Prefeitura diz ter contratado Instituto Renascer em 23 de março, mas contrato foi firmado em 15 de abril. Parcela foi paga por serviço prestado quando não havia acordo formal

*Atualização 17/08: o texto foi ajustado para incluir a resposta da Fasc.

Documentos do convênio entre a Fundação de Assistência Social (Fasc) e o Instituto Renascer, publicados no site da prefeitura em 6 de agosto, mostram que as irregularidades da contratação vão além do fato de terem envolvido pai e filho, conforme revelou o Matinal em 22 de julho. Há repasses feitos por serviços prestados antes da assinatura do contrato, datas e valores que não fecham, cláusulas genéricas e falta de transparência na prestação de contas.

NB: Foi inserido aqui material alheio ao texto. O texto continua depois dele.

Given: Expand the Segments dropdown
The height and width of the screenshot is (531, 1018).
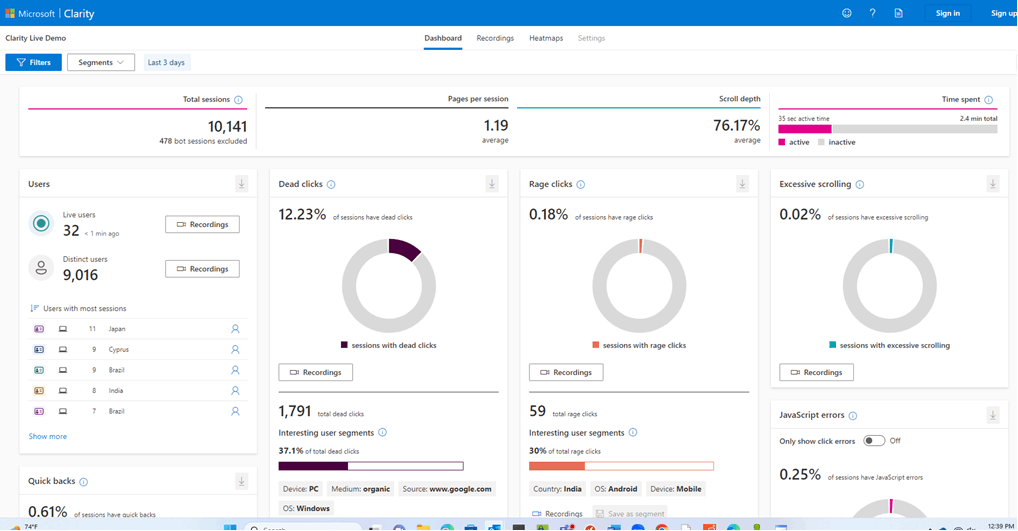Looking at the screenshot, I should 101,62.
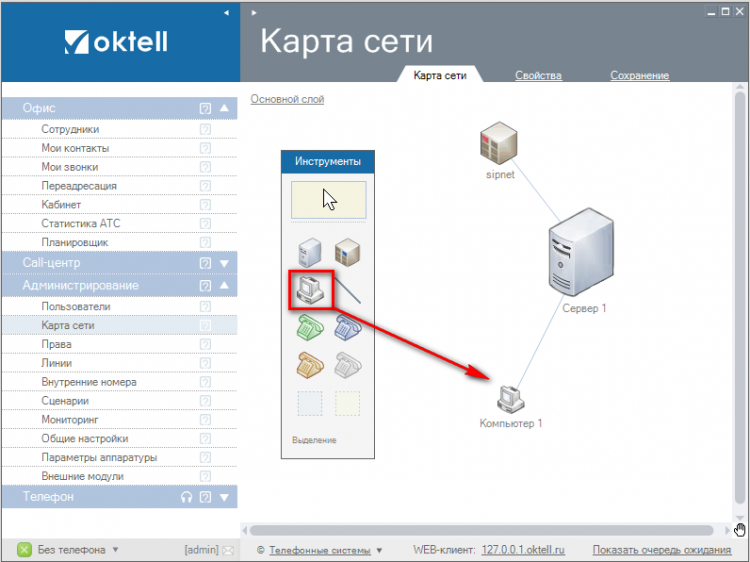Open Пользователи in the Администрирование menu
The height and width of the screenshot is (562, 750).
(x=76, y=306)
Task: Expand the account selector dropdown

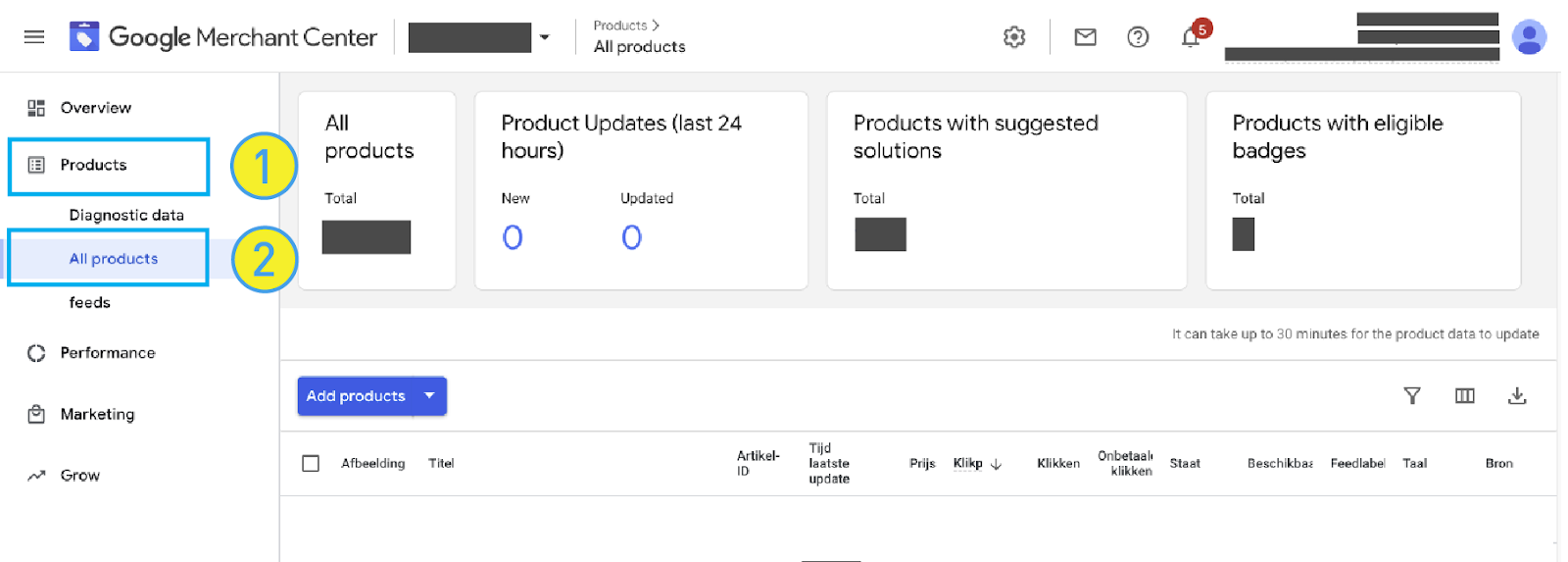Action: tap(545, 38)
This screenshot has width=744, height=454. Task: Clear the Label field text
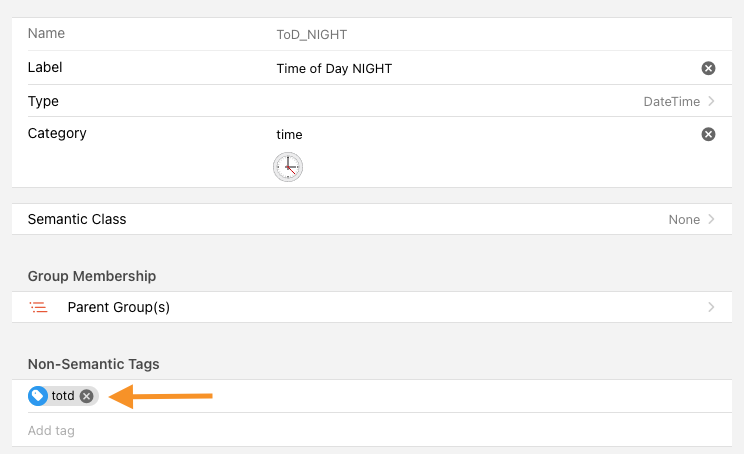[708, 68]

Há três semanas, o Matinal revelou que a Fasc tem um convênio para gestão do albergue Felipe Diel com o Instituto Renascer, presidido por Thiago Flores, filho do então secretário de Desenvolvimento Social, Itacir Flores. A revelação provocou a saída de Itacir do cargo, que se tornou junto com o filho e a Fasc alvo de uma investigação do Ministério Público e do Ministério Público de Contas. O contrato, feito com dispensa de licitação, porém, segue vigente. Mas a documentação que embasou a parceria entre Fasc e Renascer não estava acessível até semana passada no site da prefeitura – o que era, em si, irregular.

A principal irregularidade identificada nos documentos diz respeito aos pagamentos feitos ao Renascer. Na nota à imprensa, a Fasc explica que pagou uma parcela única de R$ 58,8 mil, que “se refere ao custeio da instalação, em março, e início parcial do serviço”. E acrescenta: “Cabe destacar que os pagamentos são proporcionais aos serviços entregues.”

Em março, porém, não havia ainda contrato – o termo de colaboração foi assinado em 15 de abril. Segundo a Fasc, o valor de R$ 58 mil seria referente a 14 dias de prestação de serviços de acolhimento da população de rua “após a assinatura de colaboração”. Quando se deu o pagamento, conforme consulta ao Tribunal de Contas do Estado, haviam passado apenas cinco dias desde a formalização da parceria (20 de abril). Ou seja o pagamento foi, de fato, feito depois do contrato, mas refere-se a um serviço anterior a ele – conforme a própria Fasc informa na nota em que cita o mês de março como o período de realização do trabalho. 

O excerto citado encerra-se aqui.